**TASK STATEMENT**
In the data below, which lines hold the word "containing"? Copy them.

Items from a data source:
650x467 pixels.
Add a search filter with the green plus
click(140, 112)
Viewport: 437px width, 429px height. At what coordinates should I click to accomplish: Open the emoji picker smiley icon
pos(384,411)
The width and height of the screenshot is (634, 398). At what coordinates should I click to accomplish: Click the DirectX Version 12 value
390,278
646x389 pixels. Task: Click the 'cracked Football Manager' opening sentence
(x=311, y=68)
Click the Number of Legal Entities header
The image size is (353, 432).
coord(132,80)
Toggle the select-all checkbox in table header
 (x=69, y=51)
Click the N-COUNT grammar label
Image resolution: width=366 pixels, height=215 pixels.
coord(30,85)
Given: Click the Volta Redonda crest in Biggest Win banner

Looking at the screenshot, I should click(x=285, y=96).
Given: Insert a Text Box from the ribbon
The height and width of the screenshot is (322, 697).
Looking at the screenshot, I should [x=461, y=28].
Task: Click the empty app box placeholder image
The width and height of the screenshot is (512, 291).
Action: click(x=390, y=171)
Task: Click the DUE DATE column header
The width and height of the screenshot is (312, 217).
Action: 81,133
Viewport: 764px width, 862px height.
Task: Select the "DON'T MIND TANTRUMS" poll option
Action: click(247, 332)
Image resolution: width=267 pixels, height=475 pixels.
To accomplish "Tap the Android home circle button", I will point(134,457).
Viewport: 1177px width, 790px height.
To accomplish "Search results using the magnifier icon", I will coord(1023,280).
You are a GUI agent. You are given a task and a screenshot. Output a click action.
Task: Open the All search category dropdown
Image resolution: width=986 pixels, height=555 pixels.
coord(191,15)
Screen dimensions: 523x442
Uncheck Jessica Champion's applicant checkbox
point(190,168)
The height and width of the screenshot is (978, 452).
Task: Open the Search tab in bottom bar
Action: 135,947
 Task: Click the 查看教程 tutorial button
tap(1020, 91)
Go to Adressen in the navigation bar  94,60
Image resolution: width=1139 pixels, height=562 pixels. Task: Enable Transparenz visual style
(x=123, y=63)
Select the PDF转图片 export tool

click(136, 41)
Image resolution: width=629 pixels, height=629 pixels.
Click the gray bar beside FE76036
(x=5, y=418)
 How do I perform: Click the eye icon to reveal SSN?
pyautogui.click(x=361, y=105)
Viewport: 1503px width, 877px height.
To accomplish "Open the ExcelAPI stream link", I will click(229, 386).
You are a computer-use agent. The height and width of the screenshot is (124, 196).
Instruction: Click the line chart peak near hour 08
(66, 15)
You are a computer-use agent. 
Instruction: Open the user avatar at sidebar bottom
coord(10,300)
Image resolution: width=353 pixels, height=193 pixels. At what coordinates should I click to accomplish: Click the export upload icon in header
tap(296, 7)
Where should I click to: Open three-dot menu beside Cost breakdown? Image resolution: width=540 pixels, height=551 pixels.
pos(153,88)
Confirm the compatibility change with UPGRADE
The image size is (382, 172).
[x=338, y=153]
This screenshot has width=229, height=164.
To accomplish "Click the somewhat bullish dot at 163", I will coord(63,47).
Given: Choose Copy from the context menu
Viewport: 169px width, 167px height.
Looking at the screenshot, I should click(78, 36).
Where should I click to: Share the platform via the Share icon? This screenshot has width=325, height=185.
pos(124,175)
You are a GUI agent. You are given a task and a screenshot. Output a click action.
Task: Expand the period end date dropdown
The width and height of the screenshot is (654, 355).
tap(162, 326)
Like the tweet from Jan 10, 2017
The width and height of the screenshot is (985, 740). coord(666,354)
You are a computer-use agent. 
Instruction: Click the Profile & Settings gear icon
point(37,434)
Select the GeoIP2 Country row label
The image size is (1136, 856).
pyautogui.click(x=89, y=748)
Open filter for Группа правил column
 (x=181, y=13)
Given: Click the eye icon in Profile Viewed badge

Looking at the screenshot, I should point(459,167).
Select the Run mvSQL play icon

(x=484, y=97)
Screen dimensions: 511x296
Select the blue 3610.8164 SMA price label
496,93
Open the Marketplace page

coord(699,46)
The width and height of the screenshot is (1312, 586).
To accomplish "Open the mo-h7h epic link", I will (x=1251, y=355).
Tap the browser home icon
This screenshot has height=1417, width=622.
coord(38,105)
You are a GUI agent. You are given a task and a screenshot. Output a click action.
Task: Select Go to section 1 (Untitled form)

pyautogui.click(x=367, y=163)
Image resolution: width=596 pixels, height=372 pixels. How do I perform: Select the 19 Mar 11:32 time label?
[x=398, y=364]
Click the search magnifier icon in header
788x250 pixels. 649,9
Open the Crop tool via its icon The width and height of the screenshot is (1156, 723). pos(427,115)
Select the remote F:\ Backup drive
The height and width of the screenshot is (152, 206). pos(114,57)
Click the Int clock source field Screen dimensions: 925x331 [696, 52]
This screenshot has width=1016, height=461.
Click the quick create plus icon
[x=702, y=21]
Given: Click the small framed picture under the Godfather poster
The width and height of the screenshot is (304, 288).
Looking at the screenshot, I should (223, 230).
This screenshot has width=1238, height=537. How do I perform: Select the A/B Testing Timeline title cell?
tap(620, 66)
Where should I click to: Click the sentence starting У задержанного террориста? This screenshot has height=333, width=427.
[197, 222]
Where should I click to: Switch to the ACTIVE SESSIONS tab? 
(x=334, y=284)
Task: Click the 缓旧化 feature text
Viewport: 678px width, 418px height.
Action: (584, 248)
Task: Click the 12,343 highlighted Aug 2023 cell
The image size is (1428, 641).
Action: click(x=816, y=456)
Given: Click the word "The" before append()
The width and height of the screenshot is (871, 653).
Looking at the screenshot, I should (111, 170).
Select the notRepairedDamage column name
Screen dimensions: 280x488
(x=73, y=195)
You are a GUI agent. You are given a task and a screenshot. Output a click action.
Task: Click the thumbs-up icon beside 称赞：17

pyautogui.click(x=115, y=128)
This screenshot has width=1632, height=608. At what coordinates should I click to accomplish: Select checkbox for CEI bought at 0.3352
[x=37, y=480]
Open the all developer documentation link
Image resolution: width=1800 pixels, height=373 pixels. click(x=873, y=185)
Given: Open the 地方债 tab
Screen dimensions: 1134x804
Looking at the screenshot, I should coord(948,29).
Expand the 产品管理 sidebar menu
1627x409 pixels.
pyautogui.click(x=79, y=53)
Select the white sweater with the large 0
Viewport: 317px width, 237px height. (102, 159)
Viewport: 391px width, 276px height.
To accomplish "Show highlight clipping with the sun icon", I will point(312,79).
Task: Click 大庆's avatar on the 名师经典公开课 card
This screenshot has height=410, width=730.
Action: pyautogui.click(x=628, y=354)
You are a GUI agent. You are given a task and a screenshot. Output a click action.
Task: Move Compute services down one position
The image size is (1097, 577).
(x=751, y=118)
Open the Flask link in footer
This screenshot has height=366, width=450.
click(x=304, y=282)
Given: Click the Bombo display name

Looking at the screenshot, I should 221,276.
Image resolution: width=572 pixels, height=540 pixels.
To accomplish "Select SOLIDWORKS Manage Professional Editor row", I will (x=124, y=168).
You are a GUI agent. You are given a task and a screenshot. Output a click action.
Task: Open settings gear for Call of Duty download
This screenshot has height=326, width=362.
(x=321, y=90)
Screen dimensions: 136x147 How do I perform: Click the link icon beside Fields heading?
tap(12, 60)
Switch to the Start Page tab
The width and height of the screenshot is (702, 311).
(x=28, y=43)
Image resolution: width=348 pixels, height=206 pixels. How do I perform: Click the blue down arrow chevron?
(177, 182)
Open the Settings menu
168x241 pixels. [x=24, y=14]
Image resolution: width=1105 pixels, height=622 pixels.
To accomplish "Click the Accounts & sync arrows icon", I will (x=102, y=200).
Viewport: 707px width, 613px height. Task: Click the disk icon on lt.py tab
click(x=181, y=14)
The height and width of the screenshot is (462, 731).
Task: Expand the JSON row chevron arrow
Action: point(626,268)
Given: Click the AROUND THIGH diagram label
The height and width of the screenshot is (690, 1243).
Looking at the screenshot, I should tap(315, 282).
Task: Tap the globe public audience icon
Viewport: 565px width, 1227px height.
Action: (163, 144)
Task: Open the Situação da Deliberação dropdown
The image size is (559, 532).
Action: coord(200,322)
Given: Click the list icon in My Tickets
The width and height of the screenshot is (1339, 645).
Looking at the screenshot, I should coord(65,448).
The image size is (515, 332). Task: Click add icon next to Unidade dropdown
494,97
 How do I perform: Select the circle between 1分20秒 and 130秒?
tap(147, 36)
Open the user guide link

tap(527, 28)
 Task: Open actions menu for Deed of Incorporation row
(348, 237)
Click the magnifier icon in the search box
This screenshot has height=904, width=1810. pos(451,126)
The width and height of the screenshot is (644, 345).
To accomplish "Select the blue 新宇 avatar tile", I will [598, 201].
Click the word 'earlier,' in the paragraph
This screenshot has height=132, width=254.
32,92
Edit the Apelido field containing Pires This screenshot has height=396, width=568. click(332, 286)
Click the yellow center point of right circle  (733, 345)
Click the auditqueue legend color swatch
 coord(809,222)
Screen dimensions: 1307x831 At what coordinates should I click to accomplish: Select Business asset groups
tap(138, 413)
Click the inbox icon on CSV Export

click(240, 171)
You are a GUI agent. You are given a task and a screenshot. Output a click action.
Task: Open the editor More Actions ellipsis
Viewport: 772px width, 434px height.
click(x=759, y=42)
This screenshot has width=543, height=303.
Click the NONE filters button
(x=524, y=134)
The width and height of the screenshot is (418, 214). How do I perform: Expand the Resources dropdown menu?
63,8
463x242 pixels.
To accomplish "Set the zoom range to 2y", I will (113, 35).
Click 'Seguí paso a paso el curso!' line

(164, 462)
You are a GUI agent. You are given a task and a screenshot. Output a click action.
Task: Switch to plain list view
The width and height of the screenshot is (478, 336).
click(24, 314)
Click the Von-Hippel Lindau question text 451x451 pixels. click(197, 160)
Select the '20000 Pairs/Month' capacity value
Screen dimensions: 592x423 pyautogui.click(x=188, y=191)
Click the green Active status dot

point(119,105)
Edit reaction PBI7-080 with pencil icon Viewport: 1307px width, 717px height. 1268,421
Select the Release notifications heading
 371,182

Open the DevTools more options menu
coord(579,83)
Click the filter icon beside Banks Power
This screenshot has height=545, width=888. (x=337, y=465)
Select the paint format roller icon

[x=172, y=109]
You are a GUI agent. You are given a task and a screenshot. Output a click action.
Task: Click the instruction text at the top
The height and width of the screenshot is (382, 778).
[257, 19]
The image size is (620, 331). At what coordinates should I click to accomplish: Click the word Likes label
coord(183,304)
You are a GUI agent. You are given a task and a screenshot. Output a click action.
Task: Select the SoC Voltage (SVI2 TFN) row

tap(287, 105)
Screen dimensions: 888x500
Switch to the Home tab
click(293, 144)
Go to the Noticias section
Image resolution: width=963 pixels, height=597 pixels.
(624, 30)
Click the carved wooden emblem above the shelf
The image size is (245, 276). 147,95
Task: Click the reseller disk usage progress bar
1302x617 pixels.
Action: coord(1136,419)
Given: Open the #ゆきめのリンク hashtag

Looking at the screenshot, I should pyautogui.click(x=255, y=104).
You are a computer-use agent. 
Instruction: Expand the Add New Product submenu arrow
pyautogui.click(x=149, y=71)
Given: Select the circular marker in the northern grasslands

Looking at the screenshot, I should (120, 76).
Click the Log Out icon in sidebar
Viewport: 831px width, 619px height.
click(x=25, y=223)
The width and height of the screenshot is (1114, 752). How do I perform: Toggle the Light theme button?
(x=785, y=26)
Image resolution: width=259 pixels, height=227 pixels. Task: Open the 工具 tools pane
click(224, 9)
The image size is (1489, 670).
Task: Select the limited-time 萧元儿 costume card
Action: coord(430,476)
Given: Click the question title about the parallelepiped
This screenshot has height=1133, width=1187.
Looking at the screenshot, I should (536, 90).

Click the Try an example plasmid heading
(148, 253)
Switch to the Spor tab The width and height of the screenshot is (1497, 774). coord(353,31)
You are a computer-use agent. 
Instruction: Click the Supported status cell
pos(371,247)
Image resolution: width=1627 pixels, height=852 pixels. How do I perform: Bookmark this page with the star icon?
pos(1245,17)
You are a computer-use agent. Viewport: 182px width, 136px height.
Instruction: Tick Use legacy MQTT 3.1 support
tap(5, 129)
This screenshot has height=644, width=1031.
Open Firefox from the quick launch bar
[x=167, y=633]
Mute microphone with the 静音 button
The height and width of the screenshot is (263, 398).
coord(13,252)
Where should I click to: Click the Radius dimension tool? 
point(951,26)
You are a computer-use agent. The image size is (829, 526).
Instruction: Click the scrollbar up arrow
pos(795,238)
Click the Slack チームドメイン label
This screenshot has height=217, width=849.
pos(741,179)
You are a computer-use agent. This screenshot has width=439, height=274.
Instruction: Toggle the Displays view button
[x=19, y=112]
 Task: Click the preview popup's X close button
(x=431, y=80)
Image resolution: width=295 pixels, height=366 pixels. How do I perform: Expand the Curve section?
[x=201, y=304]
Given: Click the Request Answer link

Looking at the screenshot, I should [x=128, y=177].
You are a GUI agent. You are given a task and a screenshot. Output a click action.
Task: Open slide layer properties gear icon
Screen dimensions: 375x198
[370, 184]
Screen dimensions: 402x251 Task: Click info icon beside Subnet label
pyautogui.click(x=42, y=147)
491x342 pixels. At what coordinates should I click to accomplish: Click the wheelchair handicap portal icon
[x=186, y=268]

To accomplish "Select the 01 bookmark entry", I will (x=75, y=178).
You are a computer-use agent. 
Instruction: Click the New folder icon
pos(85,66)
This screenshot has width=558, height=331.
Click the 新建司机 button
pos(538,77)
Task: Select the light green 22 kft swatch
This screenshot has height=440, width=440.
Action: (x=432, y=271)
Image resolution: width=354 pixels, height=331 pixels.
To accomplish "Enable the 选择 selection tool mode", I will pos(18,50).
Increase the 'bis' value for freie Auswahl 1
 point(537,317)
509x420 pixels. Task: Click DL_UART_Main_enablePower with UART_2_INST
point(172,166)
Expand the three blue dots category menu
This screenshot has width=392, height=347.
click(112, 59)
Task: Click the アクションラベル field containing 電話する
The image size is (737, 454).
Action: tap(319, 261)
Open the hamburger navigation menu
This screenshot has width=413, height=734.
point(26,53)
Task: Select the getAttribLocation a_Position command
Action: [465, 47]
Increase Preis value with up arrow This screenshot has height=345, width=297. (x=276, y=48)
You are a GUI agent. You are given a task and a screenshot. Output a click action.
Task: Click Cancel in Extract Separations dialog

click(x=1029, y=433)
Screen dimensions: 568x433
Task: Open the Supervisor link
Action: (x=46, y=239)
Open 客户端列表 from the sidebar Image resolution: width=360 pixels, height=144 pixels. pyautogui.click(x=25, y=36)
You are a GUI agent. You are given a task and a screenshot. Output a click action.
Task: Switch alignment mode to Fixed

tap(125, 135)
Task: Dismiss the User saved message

**RESULT OF THIS TASK**
Edit the Apelido field containing Pires This screenshot has height=396, width=568. click(332, 286)
Task: Click the アクションラベル field containing 電話する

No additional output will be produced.